ОТРЫВОК ТЕКСТА:

Марина Цветаева. Воздух трагедии - страница 6
Есть множество мемуаров людей, в разные годы знакомых с их семьей и очень по-разному воспринимающих их отношения. Мне придется не раз обратиться к ним по ходу осмысления этого сюжета. Я остро ощутила явную лакуну: для понимания всего происходившего в семье Марины Цветаевой и Сергея Эфрона в разные годы очень не хватало живого голоса самого Сергея.
Одной из первых заговорила об этом Мария Белкина в книге «Скрещение судеб»: «…при всех ее падениях и взлетах, при всех разочарованиях и увлечениях всегда присутствует Сергей Яковлевич… Он прошел тенью через всю ее жизнь, и мы почти что ничего о нем не знаем».
Публикация «Записок добровольца» Сергея Эфрона в России до 1990-х годов была невозможна. Его юношеская повесть «Детство», о которой с таким восторгом отзывалась Анастасия Цветаева, хоть и была написана до 1917 года, хоть и не содержала (и, естественно, не могла содержать) никаких запретных политических взглядов, тем не менее, оставалась почти недоступной. Сразу оговорюсь, что этот сборник рассказов объединяют очень запоминающиеся герои и общая сюжетная линия, отчего все истории выстраиваются в повесть, и далее я буду говорить об этой книге именно так. Не публиковались и письма Сергея. История запрета на объективный рассказ о его жизненном пути трагически парадоксальна. Сначала такой рассказ о Сергее Эфроне был запретен из-за его белогвардейского прошлого (точнее – разрешалось лишь сказать, что он раскаялся в нем, признав ошибки и вину перед Родиной, но никак не углубляться в его мысли и чувства до этого раскаяния, когда он еще верил в правоту и благородство белой идеи). Позднее, когда вся российская жизнь так кардинально изменилась, что в осмыслении многих и разных (почти всех!) исторических событий и участников их поменялись плюсы на минусы и наоборот, имя Сергея Эфрона стало «сомнительным» по прямо противоположной причине – из-за его связей с ГПУ-НКВД. На смену многолетнему замалчиванию пришли статьи скандально-разоблачительного жанра.

СОХРАНЁННЫЕ ДАННЫЕ:
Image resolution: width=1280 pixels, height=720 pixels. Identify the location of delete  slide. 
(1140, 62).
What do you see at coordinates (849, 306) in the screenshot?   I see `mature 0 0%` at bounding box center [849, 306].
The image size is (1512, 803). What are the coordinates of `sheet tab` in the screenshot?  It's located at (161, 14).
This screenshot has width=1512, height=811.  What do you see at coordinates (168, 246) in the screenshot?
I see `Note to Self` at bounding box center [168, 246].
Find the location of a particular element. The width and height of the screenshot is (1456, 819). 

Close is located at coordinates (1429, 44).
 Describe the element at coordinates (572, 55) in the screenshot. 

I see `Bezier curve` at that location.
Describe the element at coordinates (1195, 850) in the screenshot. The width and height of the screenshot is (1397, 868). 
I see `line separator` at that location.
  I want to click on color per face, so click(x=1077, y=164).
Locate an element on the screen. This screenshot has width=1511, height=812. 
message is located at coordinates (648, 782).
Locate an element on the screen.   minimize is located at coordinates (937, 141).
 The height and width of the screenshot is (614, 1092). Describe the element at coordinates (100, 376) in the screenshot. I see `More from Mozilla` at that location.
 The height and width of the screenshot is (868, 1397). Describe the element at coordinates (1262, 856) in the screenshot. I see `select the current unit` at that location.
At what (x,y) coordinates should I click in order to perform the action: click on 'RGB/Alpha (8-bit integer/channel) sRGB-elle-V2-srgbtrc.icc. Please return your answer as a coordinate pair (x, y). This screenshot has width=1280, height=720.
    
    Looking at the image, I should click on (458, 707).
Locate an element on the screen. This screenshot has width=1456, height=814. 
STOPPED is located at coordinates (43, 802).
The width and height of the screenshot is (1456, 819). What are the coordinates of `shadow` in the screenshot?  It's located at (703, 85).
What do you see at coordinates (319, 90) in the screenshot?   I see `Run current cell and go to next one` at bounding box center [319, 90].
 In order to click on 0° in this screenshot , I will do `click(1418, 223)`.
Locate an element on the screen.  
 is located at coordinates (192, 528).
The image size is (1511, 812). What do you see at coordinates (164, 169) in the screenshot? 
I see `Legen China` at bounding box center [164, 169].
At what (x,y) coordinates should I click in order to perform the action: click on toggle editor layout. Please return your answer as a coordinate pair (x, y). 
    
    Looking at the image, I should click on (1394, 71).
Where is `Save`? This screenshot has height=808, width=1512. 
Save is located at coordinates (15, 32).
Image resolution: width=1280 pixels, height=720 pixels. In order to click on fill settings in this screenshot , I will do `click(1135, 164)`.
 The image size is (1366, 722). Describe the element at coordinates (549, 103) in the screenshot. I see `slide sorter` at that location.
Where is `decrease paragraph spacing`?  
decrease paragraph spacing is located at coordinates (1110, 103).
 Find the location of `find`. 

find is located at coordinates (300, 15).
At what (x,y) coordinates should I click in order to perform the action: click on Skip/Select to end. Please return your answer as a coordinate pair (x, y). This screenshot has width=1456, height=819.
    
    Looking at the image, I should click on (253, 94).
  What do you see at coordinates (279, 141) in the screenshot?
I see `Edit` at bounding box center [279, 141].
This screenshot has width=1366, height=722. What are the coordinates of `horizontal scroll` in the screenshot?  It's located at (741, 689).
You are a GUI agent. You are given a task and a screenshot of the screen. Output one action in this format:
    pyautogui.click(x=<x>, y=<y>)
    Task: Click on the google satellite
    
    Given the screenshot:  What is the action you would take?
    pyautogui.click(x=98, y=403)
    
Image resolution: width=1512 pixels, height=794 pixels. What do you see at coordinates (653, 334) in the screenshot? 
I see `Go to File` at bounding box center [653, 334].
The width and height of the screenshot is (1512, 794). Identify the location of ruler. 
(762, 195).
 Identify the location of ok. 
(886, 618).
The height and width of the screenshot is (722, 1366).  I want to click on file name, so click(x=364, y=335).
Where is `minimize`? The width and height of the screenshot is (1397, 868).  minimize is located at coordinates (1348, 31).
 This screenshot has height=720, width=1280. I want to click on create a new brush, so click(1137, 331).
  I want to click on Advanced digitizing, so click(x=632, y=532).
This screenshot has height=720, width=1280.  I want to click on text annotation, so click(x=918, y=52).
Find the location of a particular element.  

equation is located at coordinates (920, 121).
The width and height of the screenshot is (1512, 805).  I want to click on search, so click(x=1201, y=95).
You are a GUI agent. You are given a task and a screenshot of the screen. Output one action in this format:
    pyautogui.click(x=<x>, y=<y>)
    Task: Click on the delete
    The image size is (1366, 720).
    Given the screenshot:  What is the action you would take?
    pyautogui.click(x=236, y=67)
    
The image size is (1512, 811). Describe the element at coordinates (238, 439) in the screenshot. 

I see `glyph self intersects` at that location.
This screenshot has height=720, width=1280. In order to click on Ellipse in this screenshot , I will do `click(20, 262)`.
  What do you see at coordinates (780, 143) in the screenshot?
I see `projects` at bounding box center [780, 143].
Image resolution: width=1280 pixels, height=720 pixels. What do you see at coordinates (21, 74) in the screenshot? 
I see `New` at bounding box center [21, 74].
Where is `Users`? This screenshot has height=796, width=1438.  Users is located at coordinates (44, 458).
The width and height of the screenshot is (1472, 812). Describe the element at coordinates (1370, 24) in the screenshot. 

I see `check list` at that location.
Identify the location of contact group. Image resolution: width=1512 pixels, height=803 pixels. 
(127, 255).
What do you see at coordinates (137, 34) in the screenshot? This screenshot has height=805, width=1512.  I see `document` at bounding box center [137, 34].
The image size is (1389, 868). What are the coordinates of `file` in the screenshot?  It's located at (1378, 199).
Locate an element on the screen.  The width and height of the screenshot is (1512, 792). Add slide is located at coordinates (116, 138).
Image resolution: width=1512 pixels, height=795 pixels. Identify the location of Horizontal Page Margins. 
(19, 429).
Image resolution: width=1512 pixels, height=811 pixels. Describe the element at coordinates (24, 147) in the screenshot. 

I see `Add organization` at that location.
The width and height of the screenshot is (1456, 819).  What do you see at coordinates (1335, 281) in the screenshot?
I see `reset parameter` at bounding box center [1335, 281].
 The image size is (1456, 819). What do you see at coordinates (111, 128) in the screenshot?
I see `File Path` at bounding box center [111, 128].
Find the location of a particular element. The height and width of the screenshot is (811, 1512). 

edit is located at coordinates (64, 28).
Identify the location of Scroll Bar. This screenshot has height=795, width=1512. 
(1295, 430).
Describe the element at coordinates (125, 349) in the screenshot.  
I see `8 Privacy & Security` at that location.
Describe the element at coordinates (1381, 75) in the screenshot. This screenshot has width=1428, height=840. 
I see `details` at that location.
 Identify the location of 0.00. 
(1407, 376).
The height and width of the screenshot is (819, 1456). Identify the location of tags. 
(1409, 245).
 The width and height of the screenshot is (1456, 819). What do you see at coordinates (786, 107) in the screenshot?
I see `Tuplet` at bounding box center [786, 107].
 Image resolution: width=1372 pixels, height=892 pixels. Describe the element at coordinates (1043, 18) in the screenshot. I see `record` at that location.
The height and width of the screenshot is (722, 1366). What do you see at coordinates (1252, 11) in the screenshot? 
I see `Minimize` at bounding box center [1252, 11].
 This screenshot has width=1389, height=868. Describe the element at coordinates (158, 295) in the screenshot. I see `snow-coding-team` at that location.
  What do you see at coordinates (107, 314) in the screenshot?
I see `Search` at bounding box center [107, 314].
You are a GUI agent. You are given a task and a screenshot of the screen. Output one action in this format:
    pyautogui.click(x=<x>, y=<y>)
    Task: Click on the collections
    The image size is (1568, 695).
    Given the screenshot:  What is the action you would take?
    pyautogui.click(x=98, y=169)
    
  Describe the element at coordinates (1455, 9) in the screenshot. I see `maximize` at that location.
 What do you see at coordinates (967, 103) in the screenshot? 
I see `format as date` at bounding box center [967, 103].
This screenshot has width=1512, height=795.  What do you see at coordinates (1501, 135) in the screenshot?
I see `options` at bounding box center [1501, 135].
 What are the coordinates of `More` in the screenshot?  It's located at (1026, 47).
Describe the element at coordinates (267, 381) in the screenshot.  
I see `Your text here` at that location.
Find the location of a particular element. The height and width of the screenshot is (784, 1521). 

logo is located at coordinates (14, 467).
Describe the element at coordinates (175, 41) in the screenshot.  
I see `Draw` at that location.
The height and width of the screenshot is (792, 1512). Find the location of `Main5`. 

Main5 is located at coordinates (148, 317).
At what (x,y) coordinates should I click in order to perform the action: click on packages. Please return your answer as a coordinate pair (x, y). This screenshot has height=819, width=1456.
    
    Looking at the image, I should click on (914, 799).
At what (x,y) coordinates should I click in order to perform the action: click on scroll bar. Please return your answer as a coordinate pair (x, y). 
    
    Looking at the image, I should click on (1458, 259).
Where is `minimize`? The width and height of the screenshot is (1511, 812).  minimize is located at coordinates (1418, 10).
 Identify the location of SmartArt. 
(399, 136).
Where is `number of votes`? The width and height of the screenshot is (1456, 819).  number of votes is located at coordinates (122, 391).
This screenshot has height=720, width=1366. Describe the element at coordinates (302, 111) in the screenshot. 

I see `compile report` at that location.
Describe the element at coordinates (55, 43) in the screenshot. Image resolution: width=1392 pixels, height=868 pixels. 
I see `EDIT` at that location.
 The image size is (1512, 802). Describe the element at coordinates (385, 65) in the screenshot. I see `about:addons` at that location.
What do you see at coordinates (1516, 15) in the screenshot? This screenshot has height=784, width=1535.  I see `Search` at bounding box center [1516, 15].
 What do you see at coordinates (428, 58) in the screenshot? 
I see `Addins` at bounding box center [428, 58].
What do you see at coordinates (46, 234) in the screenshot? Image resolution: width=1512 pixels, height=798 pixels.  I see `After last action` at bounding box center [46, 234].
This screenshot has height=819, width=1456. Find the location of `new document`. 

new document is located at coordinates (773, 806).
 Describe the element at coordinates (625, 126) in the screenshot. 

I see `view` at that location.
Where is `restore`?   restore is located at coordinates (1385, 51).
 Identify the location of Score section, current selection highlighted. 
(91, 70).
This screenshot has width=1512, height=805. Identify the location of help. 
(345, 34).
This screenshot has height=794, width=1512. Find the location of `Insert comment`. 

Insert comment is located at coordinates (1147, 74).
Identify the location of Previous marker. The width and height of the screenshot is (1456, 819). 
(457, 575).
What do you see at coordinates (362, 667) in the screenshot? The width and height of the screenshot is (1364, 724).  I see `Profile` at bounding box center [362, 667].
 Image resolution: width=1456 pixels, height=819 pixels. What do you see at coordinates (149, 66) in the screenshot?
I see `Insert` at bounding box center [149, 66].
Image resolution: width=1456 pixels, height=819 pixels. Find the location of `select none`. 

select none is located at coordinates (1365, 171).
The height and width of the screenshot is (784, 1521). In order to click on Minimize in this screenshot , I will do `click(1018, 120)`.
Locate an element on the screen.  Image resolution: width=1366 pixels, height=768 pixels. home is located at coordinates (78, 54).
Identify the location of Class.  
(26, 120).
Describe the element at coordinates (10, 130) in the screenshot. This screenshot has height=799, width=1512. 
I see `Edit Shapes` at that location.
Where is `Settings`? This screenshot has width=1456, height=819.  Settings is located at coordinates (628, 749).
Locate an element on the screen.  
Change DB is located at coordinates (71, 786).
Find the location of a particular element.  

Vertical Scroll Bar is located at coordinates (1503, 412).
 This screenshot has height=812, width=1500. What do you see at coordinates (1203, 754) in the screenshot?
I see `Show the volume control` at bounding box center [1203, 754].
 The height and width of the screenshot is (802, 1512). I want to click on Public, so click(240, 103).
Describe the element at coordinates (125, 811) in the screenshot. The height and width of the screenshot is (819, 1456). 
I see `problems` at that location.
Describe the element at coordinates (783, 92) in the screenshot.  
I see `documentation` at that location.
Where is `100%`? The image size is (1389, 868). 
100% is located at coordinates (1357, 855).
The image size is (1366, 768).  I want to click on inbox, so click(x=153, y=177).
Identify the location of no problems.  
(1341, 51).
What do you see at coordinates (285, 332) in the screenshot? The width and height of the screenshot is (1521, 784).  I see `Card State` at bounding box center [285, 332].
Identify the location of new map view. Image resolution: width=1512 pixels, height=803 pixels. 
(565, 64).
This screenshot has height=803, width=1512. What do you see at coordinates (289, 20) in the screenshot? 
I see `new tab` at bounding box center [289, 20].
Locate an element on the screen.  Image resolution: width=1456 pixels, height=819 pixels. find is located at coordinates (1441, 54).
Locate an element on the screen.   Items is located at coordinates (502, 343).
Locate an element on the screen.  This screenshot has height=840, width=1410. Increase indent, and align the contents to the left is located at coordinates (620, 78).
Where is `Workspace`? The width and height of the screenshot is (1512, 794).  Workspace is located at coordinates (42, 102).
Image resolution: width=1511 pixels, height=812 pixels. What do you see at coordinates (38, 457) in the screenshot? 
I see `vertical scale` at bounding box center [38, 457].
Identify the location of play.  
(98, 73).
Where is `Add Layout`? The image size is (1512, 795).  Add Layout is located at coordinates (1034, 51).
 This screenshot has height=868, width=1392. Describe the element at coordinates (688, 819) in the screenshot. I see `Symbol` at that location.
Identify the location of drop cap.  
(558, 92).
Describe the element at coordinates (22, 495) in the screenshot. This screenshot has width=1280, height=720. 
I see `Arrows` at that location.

ЗАДАНИЕ A: Как называется книга Марии Белкиной, упомянутая в отрывке о Сергее Эфроне?
ЗАДАНИЕ B: Выпишите без изменений фрагмент отрывка о Сергее Эфроне, который начинается со слов «Марина Цветаева. Воздух» и заканчивается словами «голоса самого Сергея.».
ЗАДАНИЕ C: Напишите продолжение отрывка о Сергее Эфроне, начав сразу после его последнего предложения.

ПИСЬМЕННЫЙ ОТВЕТ A: «Скрещение судеб».

ПИСЬМЕННЫЙ ОТВЕТ B:
Марина Цветаева. Воздух трагедии - страница 6
Есть множество мемуаров людей, в разные годы знакомых с их семьей и очень по-разному воспринимающих их отношения. Мне придется не раз обратиться к ним по ходу осмысления этого сюжета. Я остро ощутила явную лакуну: для понимания всего происходившего в семье Марины Цветаевой и Сергея Эфрона в разные годы очень не хватало живого голоса самого Сергея.

ПИСЬМЕННЫЙ ОТВЕТ C:
Впрочем, в книгах Виктории Швейцер «Быт и бытие Марины Цветаевой», Анны Саакянц «Марина Цветаева. Жизнь и творчество» и особенно в нескольких книгах Ирмы Кудровой – «Версты, дали… Марина Цветаева: 1922–1939», «После России. Марина Цветаева. Годы чужбины», «Путь комет» – рассказано о многом, прежде замалчиваемом. Да и той же Марии Белкиной в книге «Скрещение судеб» (очень ценной как личное свидетельство), несмотря на то, что книга в основном посвящена Марине Ивановне и ее детям, с которыми та была знакома (с Сергеем Эфроном – не была), все же удалось в значительной степени заполнить эту лакуну.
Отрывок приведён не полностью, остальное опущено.